Creating a new Module

First, make a directory that will contain all modules of the application. For example, let's assume that the directory will be called /modules/.

As mentioned in the Processing core configuration page, the modules directory must be specified in the modules_dir configuration option. Let's create the main module file now - assuming the module will be called my_awesome_module, create a file /modules/my_awesome_module.py.

Finally, to make the processing core load the module, add the module name to the enabled_modules configuration option, e.g.:

Enabling the module in processing_core.yml
modules_dir: "/modules/"
enabled_modules:
  - "my_awesome_module"

Here is a basic skeleton for the module file:

from dp3.common.base_module import BaseModule
from dp3.common.callback_registrar import CallbackRegistrar
from dp3.common.config import PlatformConfig

class MyAwesomeModule(BaseModule):
    def __init__(self,
        platform_config: PlatformConfig, 
        module_config: dict, 
        registrar: CallbackRegistrar
    ):
        super().__init__(platform_config, module_config, registrar)
        # (1)!

    def load_config(self, config: PlatformConfig, module_config: dict) -> None:
        ... # (2)!
  1. After calling the BaseModule constructor, the module should register its callbacks in the __init__ method.
  2. The load_config method is called by the BaseModule's __init__ method, and is used to load the module-specific configuration. It can be also called during system runtime to reload the configuration.
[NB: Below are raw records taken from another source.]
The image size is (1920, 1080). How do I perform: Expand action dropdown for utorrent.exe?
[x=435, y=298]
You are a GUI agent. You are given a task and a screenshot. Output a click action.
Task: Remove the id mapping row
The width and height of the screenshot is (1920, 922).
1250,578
You should place loading of module's configuration inside the load_config method. This method is called by the BaseModule's __init__ method, as you can see below. It can be also called during system runtime to reload the configuration using the Control API, which enables you to change the module configuration without restarting the DP³ worker.

The registering of callbacks should be done in the __init__ method however, as there is currently no support to alter a callback once it has been registered without restarting.

All modules must subclass the BaseModule class. If a class does not subclass the BaseModule class, it will not be loaded and activated by the main DP³ worker. The declaration of BaseModule is as follows:

class BaseModule:
    def __init__(
        self, 
        platform_config: PlatformConfig,
        module_config: dict,
        registrar: CallbackRegistrar
    ):
        self.refresh: SharedFlag = SharedFlag(
            False, banner=f"Refresh {self.__class__.__name__}"
        )
        self.log: logging.Logger = logging.getLogger(self.__class__.__name__)

        self.load_config(platform_config, module_config)

As you can see, the BaseModule class provides a refresh flag used internally for refreshing and a log object for the module to use for logging.

At initialization, each module receives a PlatformConfig, a module_config dictionary and a CallbackRegistrar. For the module to do anything, it must read the provided configuration from platform_config and module_config and register callbacks to perform data analysis using the registrar object. Let's go through them one at a time.

Configuration

PlatformConfig contains the entire DP³ platform configuration, which includes the application name, worker counts, which worker processes the module is running in, and a ModelSpec which contains the entity specification.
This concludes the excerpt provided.